Task data:
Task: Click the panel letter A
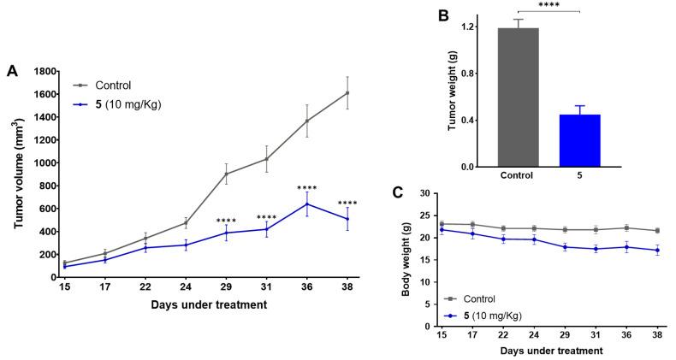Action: pyautogui.click(x=12, y=72)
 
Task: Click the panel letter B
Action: pyautogui.click(x=444, y=15)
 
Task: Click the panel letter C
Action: pyautogui.click(x=396, y=192)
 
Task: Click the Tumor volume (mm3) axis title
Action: pyautogui.click(x=19, y=175)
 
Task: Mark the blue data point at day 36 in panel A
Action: pyautogui.click(x=307, y=204)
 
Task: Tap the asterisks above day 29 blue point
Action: pyautogui.click(x=226, y=221)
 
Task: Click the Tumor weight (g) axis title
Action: pyautogui.click(x=454, y=90)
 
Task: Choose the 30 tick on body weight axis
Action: pyautogui.click(x=425, y=194)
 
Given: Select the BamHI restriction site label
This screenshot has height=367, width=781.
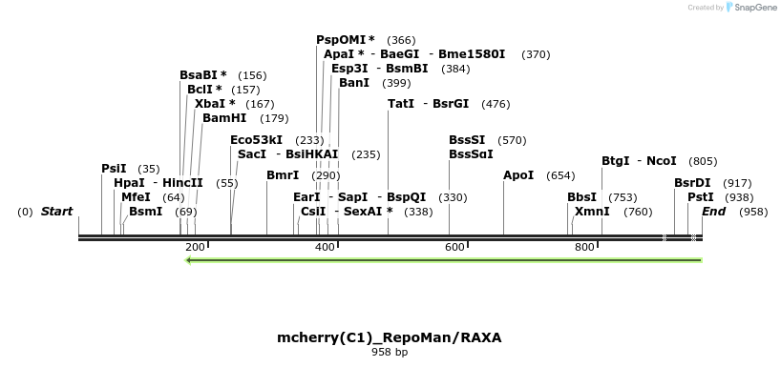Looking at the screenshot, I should pos(224,118).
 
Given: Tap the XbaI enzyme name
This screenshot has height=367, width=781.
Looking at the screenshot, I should pos(210,104).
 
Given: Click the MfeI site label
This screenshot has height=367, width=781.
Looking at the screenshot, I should pos(136,197).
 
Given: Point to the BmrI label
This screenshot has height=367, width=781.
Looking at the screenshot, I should pos(283,175).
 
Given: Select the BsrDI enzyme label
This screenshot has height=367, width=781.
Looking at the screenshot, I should pos(692,183).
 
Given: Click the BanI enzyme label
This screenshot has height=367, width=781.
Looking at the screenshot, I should pos(354,83).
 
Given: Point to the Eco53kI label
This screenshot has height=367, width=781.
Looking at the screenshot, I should pos(256,140).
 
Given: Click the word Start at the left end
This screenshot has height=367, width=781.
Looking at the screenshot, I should pos(57,212).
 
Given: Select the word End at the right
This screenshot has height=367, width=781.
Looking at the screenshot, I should pos(714,212).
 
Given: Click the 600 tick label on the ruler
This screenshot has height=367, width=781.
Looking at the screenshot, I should pos(454,248).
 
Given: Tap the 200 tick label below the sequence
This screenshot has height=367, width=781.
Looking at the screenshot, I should pos(195,248).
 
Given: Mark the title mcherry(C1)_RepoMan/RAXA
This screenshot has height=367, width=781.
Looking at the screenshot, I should pos(389,337).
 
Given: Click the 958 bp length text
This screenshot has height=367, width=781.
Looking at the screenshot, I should pos(389,353).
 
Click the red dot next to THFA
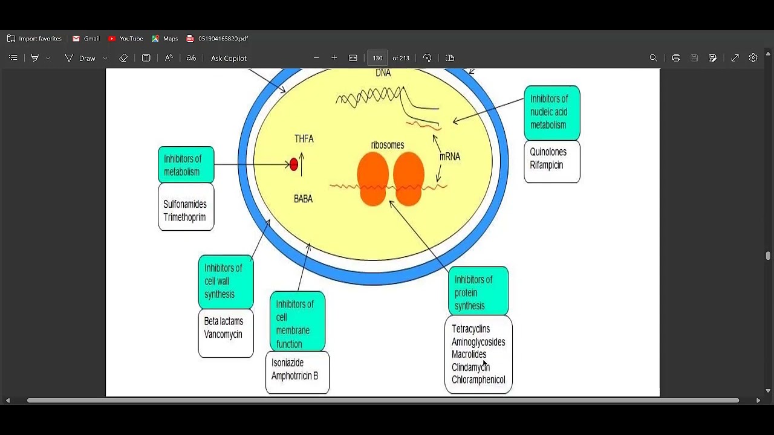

What to work on: Copy out the range of lines above starting at the line with "Given: Click the word Start at the left end" and ending at the line with "Given: Tap the 200", exactly and including both.

Finished task:
Given: Click the word Start at the left end
This screenshot has height=367, width=781.
Looking at the screenshot, I should pos(57,212).
 
Given: Select the word End at the right
This screenshot has height=367, width=781.
Looking at the screenshot, I should pos(714,212).
 
Given: Click the 600 tick label on the ruler
This screenshot has height=367, width=781.
Looking at the screenshot, I should pos(454,248).
 
Given: Tap the 200 tick label below the sequence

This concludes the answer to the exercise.